Heartbleed is NOT the kind of backdoor or compromise someone like the NSA would try to inject into an Open Source project like OpenSSL. The possibility of other spy agencies discovering it would be far too great, leading to not only the NSA being able to monitor things, but agencies the NSA doesn't like also being able to monitor stuff.
An NSA-style attack would be one of two things:
(1) discover a vulnerability that existed in the current codebase - whether due to a code flaw or some new advanced crypto technique developed in-house at the NSA - and NOT report that, under the presumption that they are far better positioned to discover that kind of vulnerability than anybody else, and thus would have exclusive access, or
(2) Inject a piece of code into the project that looks otherwise completely harmless, but, given certain NSA crypto advancements, turns out to be a severe weakening of the crypto, but doesn't change things for people who don't know the secret NSA technique.

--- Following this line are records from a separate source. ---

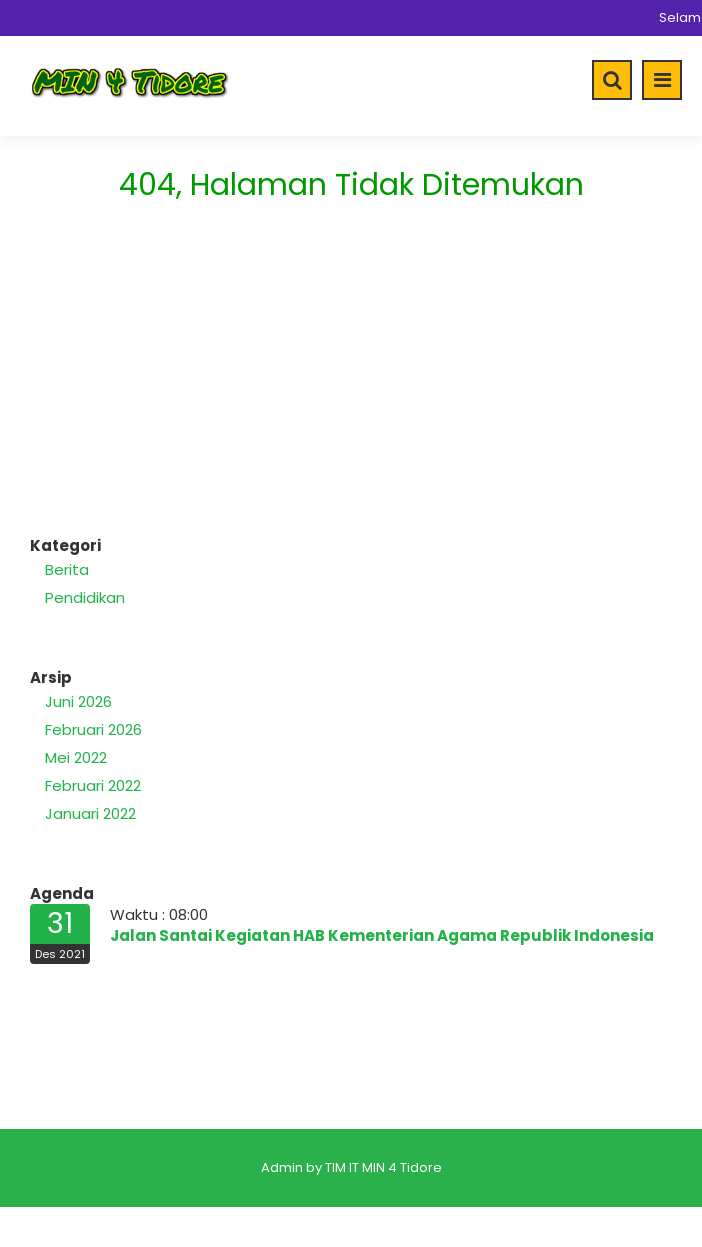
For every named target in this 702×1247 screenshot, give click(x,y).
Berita (67, 569)
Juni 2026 (78, 701)
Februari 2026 (93, 729)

Heartbleed was neither - it was a coding mistake that, once someone finally got around to analyzing the particular putback, is an obvious error. The issue is lack of sufficient code review.
There's suspicion (but ONLY suspicion, no real factual basis) that the NSA might have known about this particular weakness awhile ago. But that's entirely different than the NSA deliberately breaking OpenSSL with a code exploit. And there's serious debate about how much responsibility the NSA should have to notify the general public about when they find security leaks. It's not cut-and-dried.